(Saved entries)
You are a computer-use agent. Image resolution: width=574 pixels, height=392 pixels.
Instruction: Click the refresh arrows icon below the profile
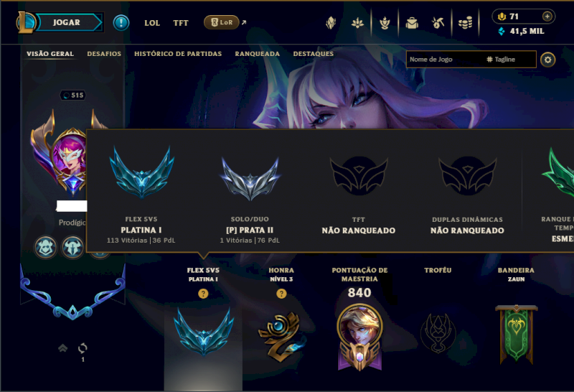(83, 348)
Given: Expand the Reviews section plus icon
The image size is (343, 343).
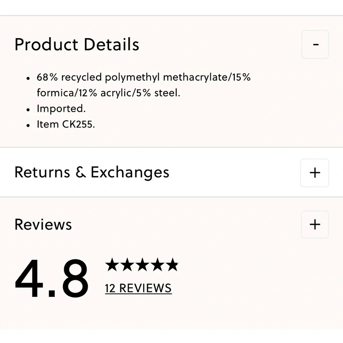Looking at the screenshot, I should pos(315,224).

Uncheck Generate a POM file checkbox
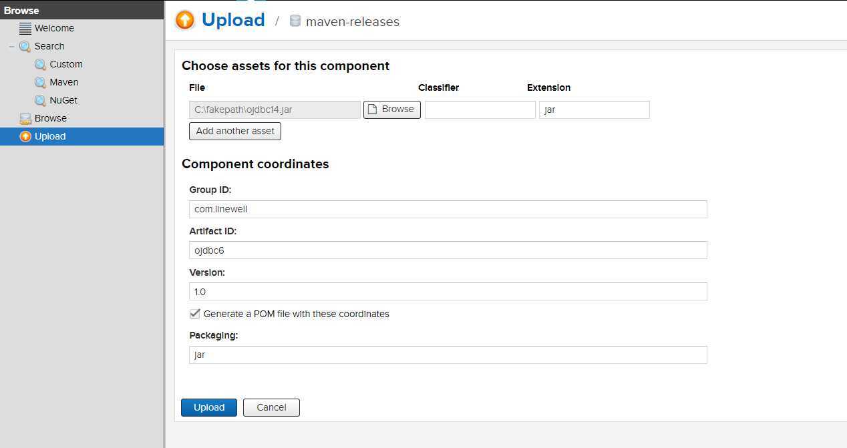195,314
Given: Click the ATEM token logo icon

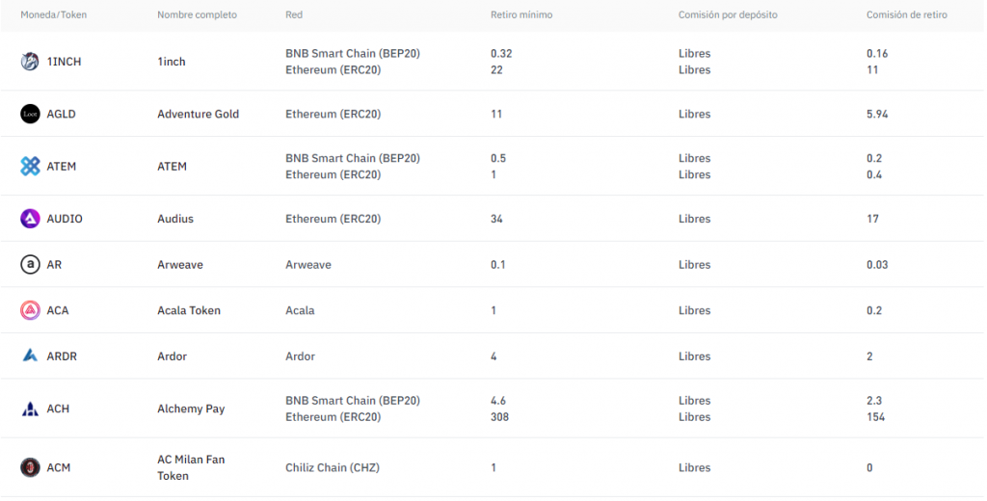Looking at the screenshot, I should point(30,167).
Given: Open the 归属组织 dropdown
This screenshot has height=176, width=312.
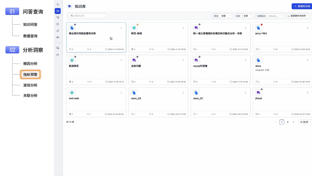Looking at the screenshot, I should pos(275,16).
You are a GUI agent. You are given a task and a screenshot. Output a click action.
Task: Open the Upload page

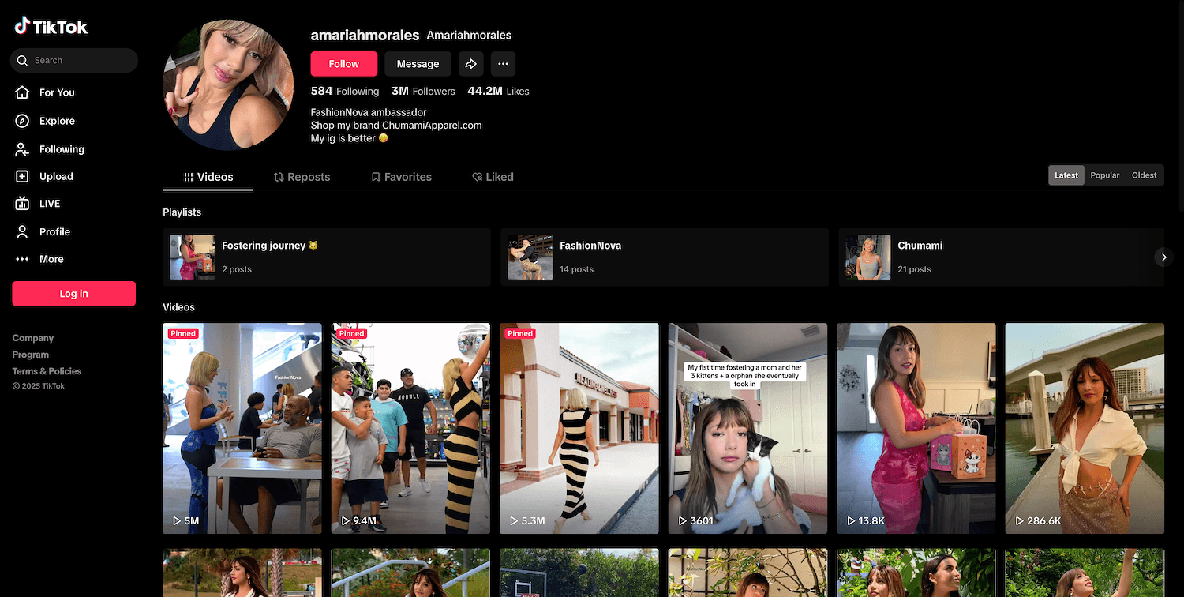tap(56, 177)
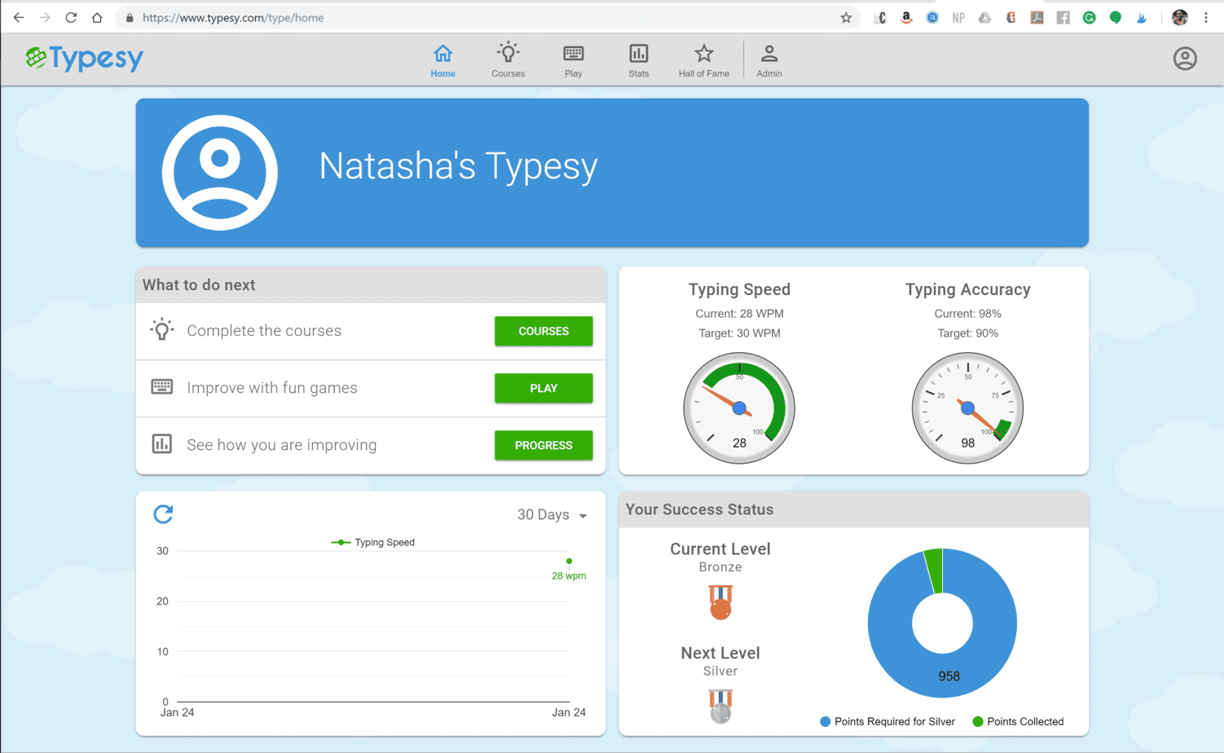Go to the Home tab
The width and height of the screenshot is (1224, 753).
[x=442, y=61]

(Problem): Recast the data from the line containing "Given: Open the 归属组织 dropdown" through the end of the data, inclusive, as a Markdown table with the columns "No." and "Line". Omit blank lines and leave the pictures out.

(Written solution):
| No. | Line |
|---|---|
| 1 | Given: Open the 归属组织 dropdown |
| 2 | This screenshot has height=176, width=312. |
| 3 | Looking at the screenshot, I should pos(275,16). |
| 4 | You are a GUI agent. You are given a task and a screenshot. Output a click action. |
| 5 | Task: Open the Upload page |
| 6 | tap(56, 177) |
| 7 | Go to the Home tab |
| 8 | The width and height of the screenshot is (1224, 753). |
| 9 | [x=442, y=61] |